Last Saturday was Washington State University’s spring commencement. As a member of the WSU Trumpet Ensemble I have the opportunity of performing for all three commencement ceremonies. Sometimes, as the date of the gig approaches I tell myself that I will just skip it this year. The performance only takes 10 trumpet players and we usually have enough people interested in playing that I could probably give up my spot if I wanted to. The gig itself is a long 10+ hour day with a lot of playing, and it doesn’t pay very much. So usually by the end, you are tired and your lips feel like they are ready to fall off. However, despite all this, I always end up signing up and playing with the group, year after year. This year I think I finally realized one of the main reasons I do it.
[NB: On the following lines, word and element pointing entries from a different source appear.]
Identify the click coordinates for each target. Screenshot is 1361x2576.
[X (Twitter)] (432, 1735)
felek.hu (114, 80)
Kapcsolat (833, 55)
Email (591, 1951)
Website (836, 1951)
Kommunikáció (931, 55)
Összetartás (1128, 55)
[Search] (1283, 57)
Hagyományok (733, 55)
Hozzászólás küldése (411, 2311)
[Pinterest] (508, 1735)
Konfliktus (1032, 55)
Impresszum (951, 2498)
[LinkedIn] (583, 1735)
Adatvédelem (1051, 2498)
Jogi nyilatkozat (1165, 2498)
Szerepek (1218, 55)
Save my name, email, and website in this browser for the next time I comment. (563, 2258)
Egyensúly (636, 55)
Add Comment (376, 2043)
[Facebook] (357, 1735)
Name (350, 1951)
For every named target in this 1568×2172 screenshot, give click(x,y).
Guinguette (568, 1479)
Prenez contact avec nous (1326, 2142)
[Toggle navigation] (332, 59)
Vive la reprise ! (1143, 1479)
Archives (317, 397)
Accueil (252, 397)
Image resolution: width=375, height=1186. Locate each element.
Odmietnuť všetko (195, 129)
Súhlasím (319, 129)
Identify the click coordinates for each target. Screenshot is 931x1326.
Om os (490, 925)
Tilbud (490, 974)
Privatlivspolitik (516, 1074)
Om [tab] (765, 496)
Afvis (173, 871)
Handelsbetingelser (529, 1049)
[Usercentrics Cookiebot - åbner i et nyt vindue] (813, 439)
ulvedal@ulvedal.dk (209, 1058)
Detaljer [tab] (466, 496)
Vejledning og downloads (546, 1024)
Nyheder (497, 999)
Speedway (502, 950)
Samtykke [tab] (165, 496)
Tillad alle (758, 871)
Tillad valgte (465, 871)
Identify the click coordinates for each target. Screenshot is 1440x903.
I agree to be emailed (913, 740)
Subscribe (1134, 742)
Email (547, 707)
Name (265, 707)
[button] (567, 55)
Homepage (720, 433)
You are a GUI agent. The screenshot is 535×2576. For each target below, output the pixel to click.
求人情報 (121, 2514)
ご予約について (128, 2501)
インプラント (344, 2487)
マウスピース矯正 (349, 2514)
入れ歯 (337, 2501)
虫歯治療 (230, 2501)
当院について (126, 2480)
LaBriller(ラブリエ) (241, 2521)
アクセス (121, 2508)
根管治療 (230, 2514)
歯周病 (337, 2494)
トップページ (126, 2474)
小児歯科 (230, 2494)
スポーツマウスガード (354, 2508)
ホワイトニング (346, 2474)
During the ceremony, when it comes time to read the names of each of the graduates and present them with their diplomas, the trumpet ensemble moves away from the rest of the concert band and plays fanfares to announce the different categories of students (PhDs, masters, undergraduate). As we stand off to the side, waiting in between each fanfare, we are able to watch the overhead monitors and see each student as their names are read. Then after the last fanfare we can finish watching the undergraduates from our position back within the band.
Every year I get excited when the announcer reads the name of one of the student employees graduating from our office. Many of them have worked with my unit for two or even three years. As such, they all leave their mark on the organization and I have had the opportunity to see them grow, both professionally and personally during their college experience. It is an honor to be even a small part of that process.
So year after year, this is one of the main reasons I play for commencement. Because, year after year, I get the chance to cheer them on as they take their final steps as college students and walk out that door to accomplish so many great things. It is the perfect reminder about the best part of working in higher ed, which is the students themselves.